(GIVEN RECORDS Opens)

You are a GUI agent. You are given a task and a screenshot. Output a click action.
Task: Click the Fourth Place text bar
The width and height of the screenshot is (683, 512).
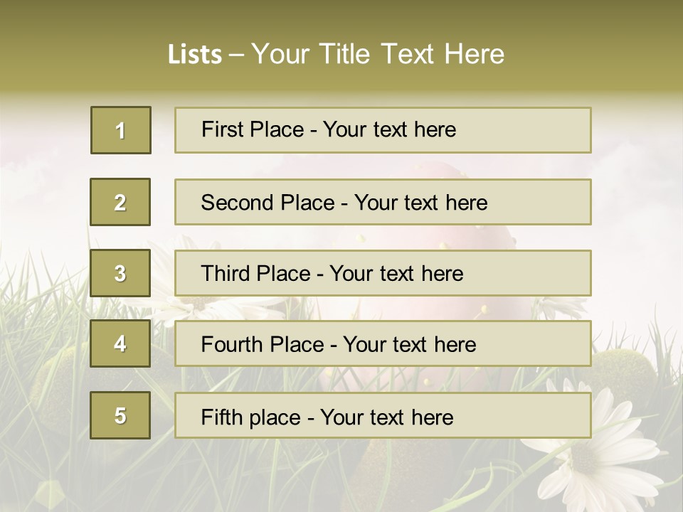click(383, 343)

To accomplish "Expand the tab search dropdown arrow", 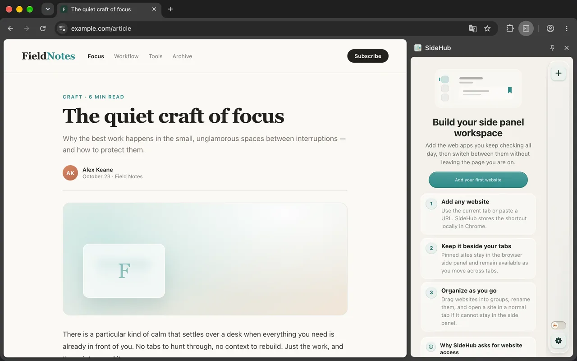I will 48,9.
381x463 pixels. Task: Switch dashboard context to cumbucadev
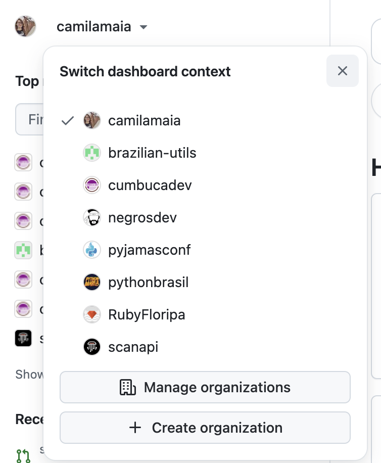149,185
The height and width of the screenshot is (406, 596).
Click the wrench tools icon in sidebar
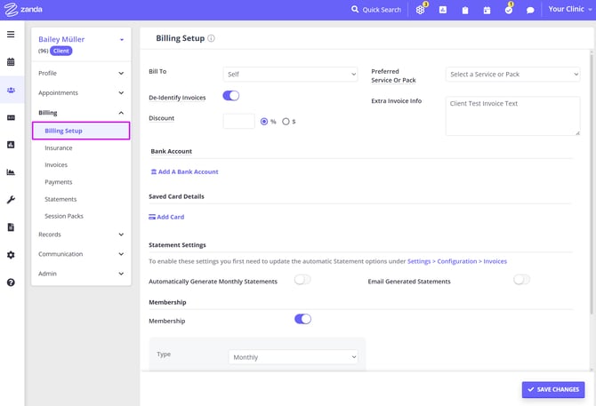pyautogui.click(x=11, y=200)
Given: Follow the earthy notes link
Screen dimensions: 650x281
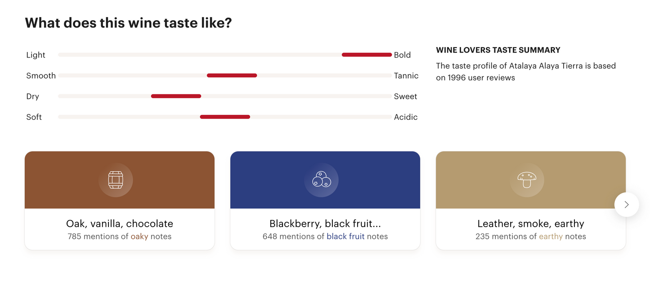Looking at the screenshot, I should (551, 236).
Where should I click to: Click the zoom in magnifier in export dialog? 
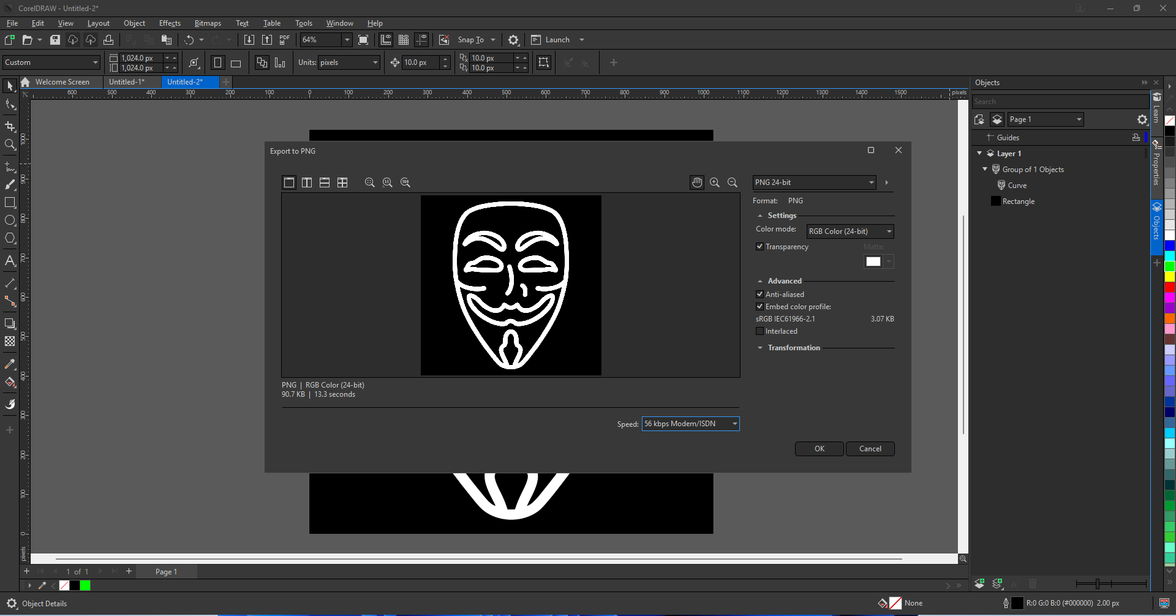click(715, 182)
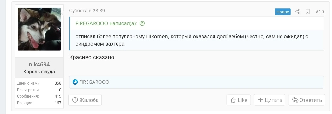
Task: Quote this post with Цитата button
Action: [x=269, y=100]
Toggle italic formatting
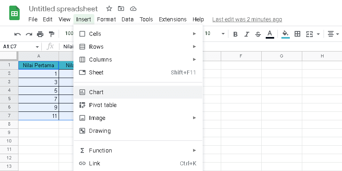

(GIVEN RECORDS Closes)

| REQUIRED ACTION |
Reproduce exactly, with nothing added, the lines from the line with "Given: Follow the earthy notes link" through the end of the entries above; pictures are to be left out.

| ANSWER SECTION |
Given: Follow the earthy notes link
Screen dimensions: 650x281
Looking at the screenshot, I should (551, 236).
Where should I click to: Click the zoom in magnifier in export dialog? 
click(715, 182)
Task: Quote this post with Цитата button
Action: [x=269, y=100]
Toggle italic formatting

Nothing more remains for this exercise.